List each row below that contains the string "height", copying every such row in full. Match case exactly.

§ **DATA ROWS**
** BEGIN **
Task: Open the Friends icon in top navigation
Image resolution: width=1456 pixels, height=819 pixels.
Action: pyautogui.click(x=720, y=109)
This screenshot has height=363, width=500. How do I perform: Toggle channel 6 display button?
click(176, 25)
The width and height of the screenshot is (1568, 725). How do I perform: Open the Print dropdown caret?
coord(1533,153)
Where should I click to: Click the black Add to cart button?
** END **
** BEGIN **
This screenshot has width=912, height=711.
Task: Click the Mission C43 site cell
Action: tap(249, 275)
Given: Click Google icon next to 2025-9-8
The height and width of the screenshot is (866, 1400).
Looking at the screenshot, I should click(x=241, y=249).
** END **
** BEGIN **
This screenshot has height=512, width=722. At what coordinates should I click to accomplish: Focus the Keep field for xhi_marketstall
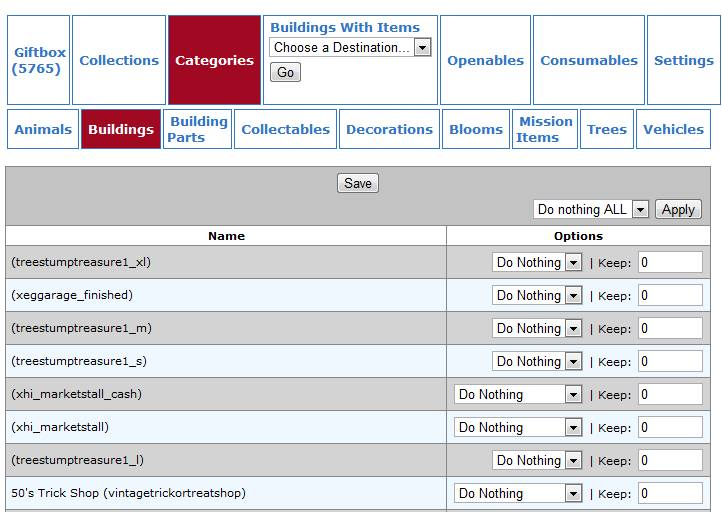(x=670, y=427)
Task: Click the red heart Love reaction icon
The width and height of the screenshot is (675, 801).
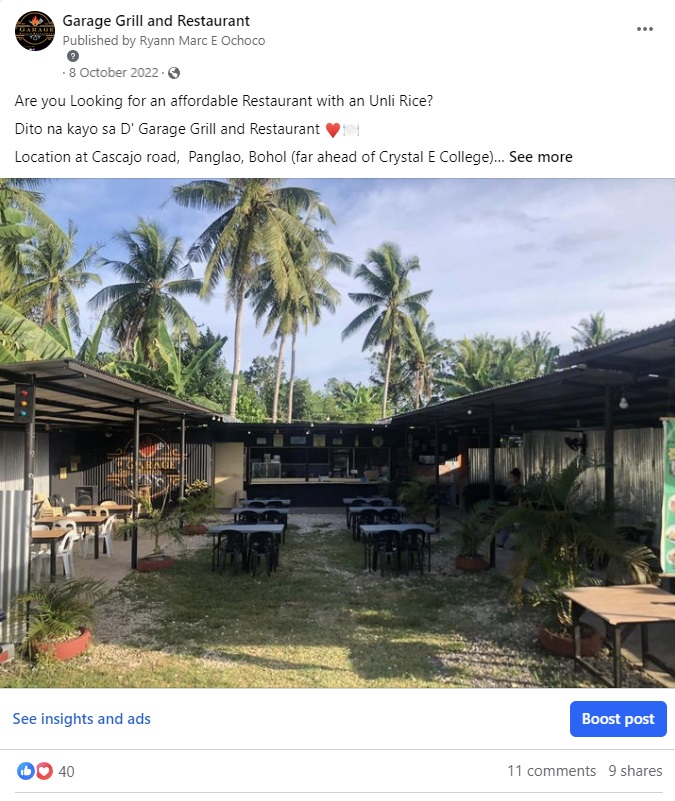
** END **
§ **REPLY**
Image resolution: width=1456 pixels, height=819 pixels.
This screenshot has height=363, width=500. How do I perform: Toggle channel 6 display button?
The width and height of the screenshot is (1568, 725). How do I perform: Open the Print dropdown caret?
This screenshot has width=912, height=711.
The height and width of the screenshot is (866, 1400).
This screenshot has height=512, width=722. At what coordinates should I click to accomplish: Focus the Keep field for xhi_marketstall
The width and height of the screenshot is (675, 801).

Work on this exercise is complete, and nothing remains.